Personal information
- Full name: Daniel William Conn
- Born: 14 February 1986 (age 40) Goolma, New South Wales, Australia

Playing information
- Height: 185 cm (6 ft 1 in)
- Weight: 109 kg (17 st 2 lb)
- Position: Lock, Second-row
Club
| Years | Team | Pld | T | G | FG | P |
| 2005–06 | Canterbury Bulldogs | 3 | 0 | 0 | 0 | 0 |
| 2007–09 | Gold Coast Titans | 28 | 1 | 0 | 0 | 4 |
| 2010–11 | Sydney Roosters | 28 | 1 | 0 | 0 | 4 |
|  | Total | 59 | 2 | 0 | 0 | 8 |
- Source:

= Daniel Conn =

Australian rugby league footballer

Daniel William Conn (born 14 February 1986) is an Australian model and former professional rugby league footballer. He played in the for several clubs in the NRL.

==Playing career==
Conn was a Wellington Cowboys & St Johns Dubbo junior. Conn made his first grade debut for Canterbury in round 11 of the 2005 NRL season against Melbourne. In 2007, Conn joined the Gold Coast and was an inaugural squad member in the clubs first year.

The Sydney Roosters signed Conn in 2010. Conn played in the Sydney Roosters 2010 NRL Grand Final loss against St. George Illawarra. In 2011 he was forced to retire at age 25 due to spinal cord injuries.

==Controversies==
===Michael Weyman incident===
In round 4, 2008, while playing for the Gold Coast Titans Conn vigorously tackled then-Canberra Raiders forward Michael Weyman with a swinging arm. Weyman reacted poorly and threw punches after the play the ball, breaking Conn's nose. Conn was forced off the field through the blood rule, and Weyman was sent off and banned for six matches.

The two went head to head again in the 2010 NRL Grand Final when Conn, playing for the Sydney Roosters, was booked for a high shot on the then-St. George Illawarra forward.

===Painkiller prescription fraud===
In 2008 Conn was castigated by a magistrate, fined $5000 and ordered to do community service after admitting to faking painkiller prescriptions. The court was told he was charged after presenting a bogus prescription for the drugs Valium and Tramal at a Gold Coast pharmacy. Suspicious pharmacy staff contacted the doctor noted on the prescription who said the document was false. The pharmacist refused to fill the script and alerted police.

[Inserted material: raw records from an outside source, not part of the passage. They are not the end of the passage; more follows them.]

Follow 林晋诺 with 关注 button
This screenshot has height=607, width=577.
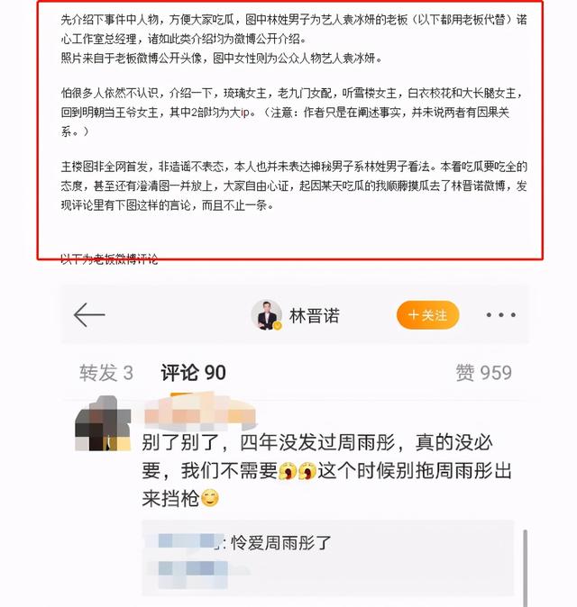click(428, 314)
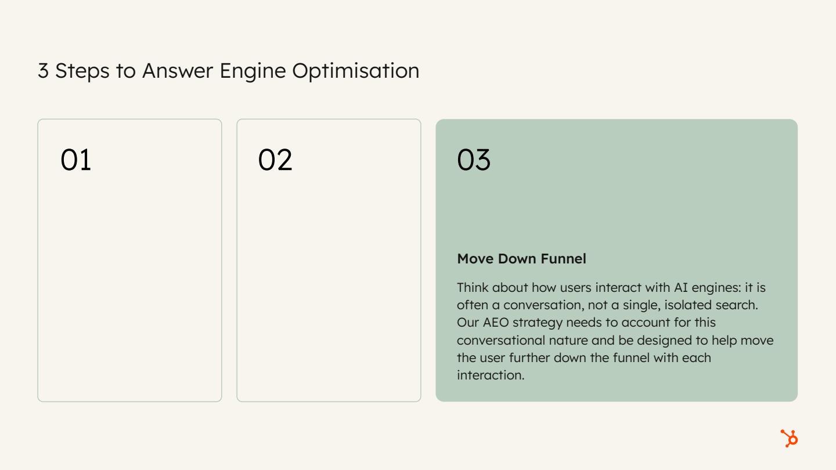
Task: Click the slide title about Answer Engine Optimisation
Action: click(x=228, y=71)
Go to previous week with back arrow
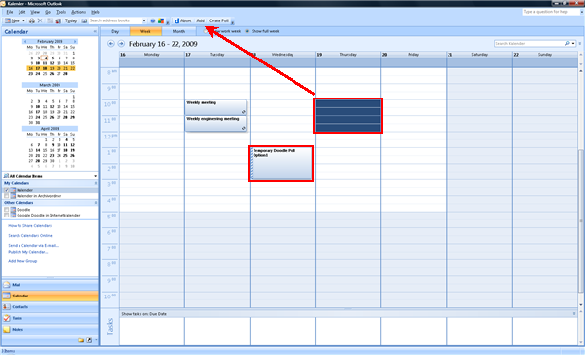 (111, 44)
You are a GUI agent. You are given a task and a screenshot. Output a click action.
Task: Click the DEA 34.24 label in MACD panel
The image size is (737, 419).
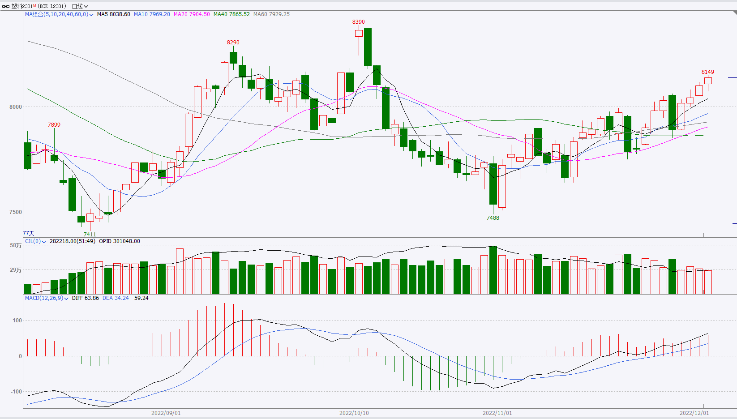pyautogui.click(x=116, y=298)
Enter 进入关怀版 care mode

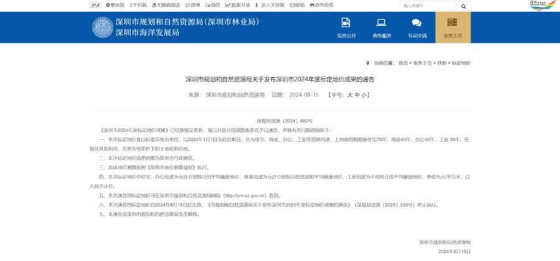(x=271, y=5)
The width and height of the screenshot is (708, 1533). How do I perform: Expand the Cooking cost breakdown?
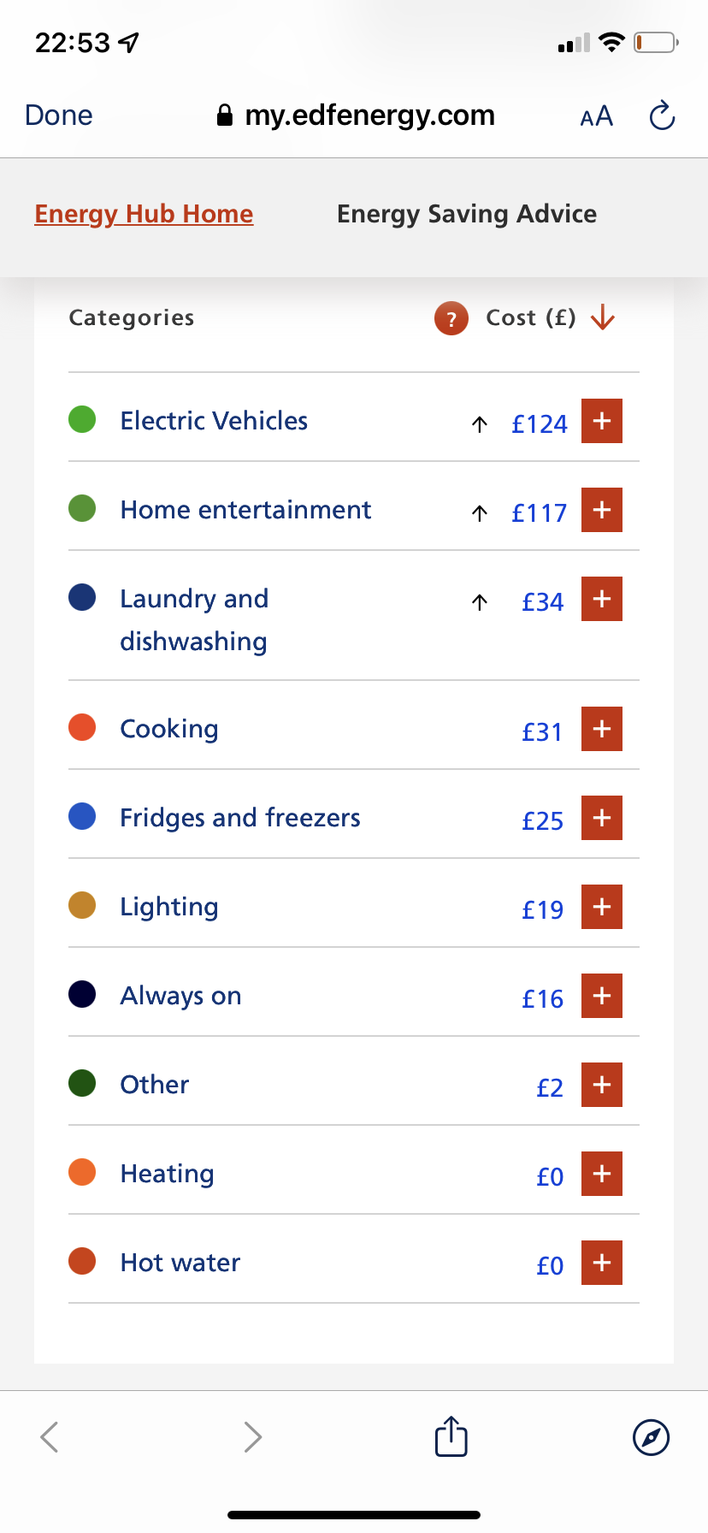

Police prosecutor Mark Williams said investigations revealed Conn, who refused to be interviewed by police, had presented another false prescription to the same pharmacy the previous year.

===Gym incidents===
On 19 September 2020, Conn was convicted in a Sydney court after pleading guilty to three charges relating to incidents involving a gym in Sydney's Eastern Suburbs. Conn pleaded guilty to destroying property, intimidation and breaching an apprehended violence order and was sentenced to an aggregate 14-month conditional release order. It was reported to the court that Conn threw a rock at the window of the Hustle Boxing gym in Potts Point in December in 2019. Conn used to work at the venue before quitting in 2019. Conn returned days later and, when told he was not welcome at the gym, reportedly told staff “you don’t know what will happen next”. This prompted a personal violence order to be taken out against him with Conn being banned from going within 100 metres of the gym.

==Retirement==
In round 12 of the 2011 NRL season, Conn received a major neck injury which needed major surgery to have his spine fused. A week later he was told that there was a high possibility that if he continued with his career that he may not see the future. Even though he retired at the age of 25, he believed it was the best choice.

Conn starred in series 6 of Geordie Shore where the gang travelled to Australia, he was dating Geordie Shore housemate Vicky Pattison and was known as 'Fit Dan' on the show. He has also appeared on the reality TV show Ex On The Beach, where he is introduced as Vicky Pattison's ex.